With the onset of autumn, the lengthening darkness that it brings, and the one-year anniversary of my mother's death about to arrive, I find myself wandering around in a bit of melancholy - a "funk" as some might call it. I found insights and healing just outside my back door...
In the Spring of 2008 my daughter and I put together a raised garden box in the backyard. We've enjoyed eating the foods that have come from it since then, but suddenly this summer plants started dying, seeds wouldn't sprout, and this garden box began to mirror how I was feeling inside. I realized a couple of weeks ago that I needed to care for the garden bed, to feed it, rather than expecting it to feed me. So I decided to plant a cover crop in it for the winter - fava (aka broad) beans specifically.
The experiment lies in that I have had a jar of fava beans for a couple of years now that I use in workshops, passing the seeds out to participants to represent "seeding new possibilities". These beans are for eating and have had the outer layer of skin removed somehow - perhaps blanching? I don't know. Anyway, I put a few of these beans in a wet wash cloth a few days ago to see if they would even want to sprout. And, much to my delight and surprise, three out of eight of them had sprouted quite vigorously in spite of their nakedness!!
So, this morning, with the waxing moon in Pisces, I dug up the garden bed and planted the entire jar of skinless fava beans in the dirt, including the sprouted ones. I'm really very curious to see if these beans produce plants.

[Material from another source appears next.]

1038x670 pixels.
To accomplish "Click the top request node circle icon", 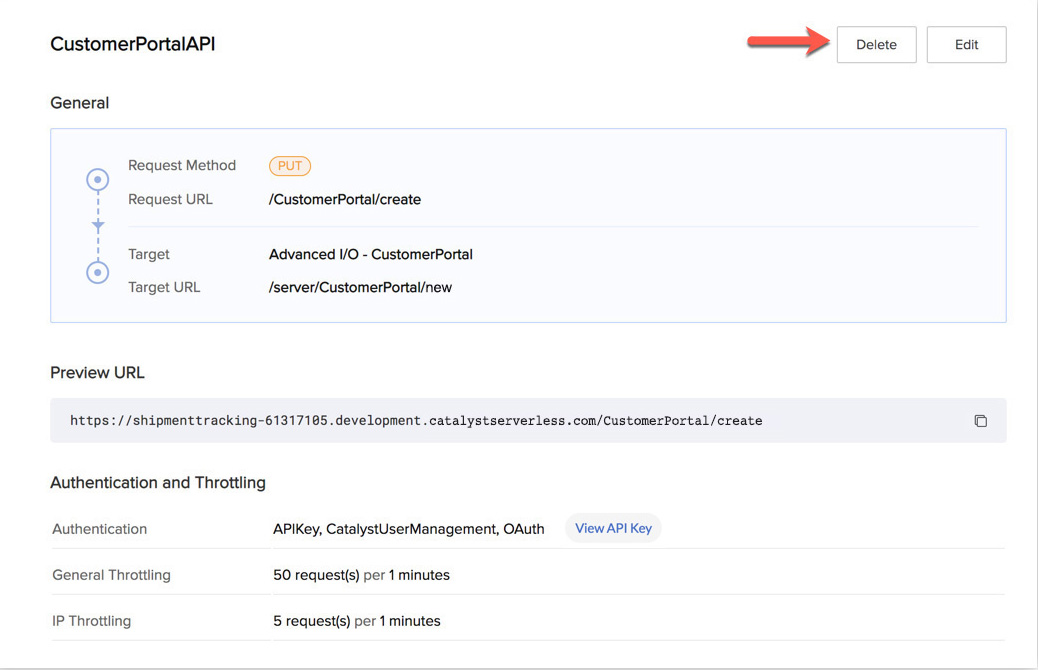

The whole event is quite metaphoric to me: I, the tender skinless vulnerable one who feels depleted and hungry, is desperate to sprout new roots in new territory in spite of the sometimes hopeless scenarios surrounding me. What seems to be great odds against my being able to grow and flourish in a landscape also depleted and hungry, may actually produce the miracle of new life simply because new life is part of the grand cycle of this here earth. However, I must patiently wait to see if this will be so, tending and watering these new seeds with love.
I'd really love a miracle right about now.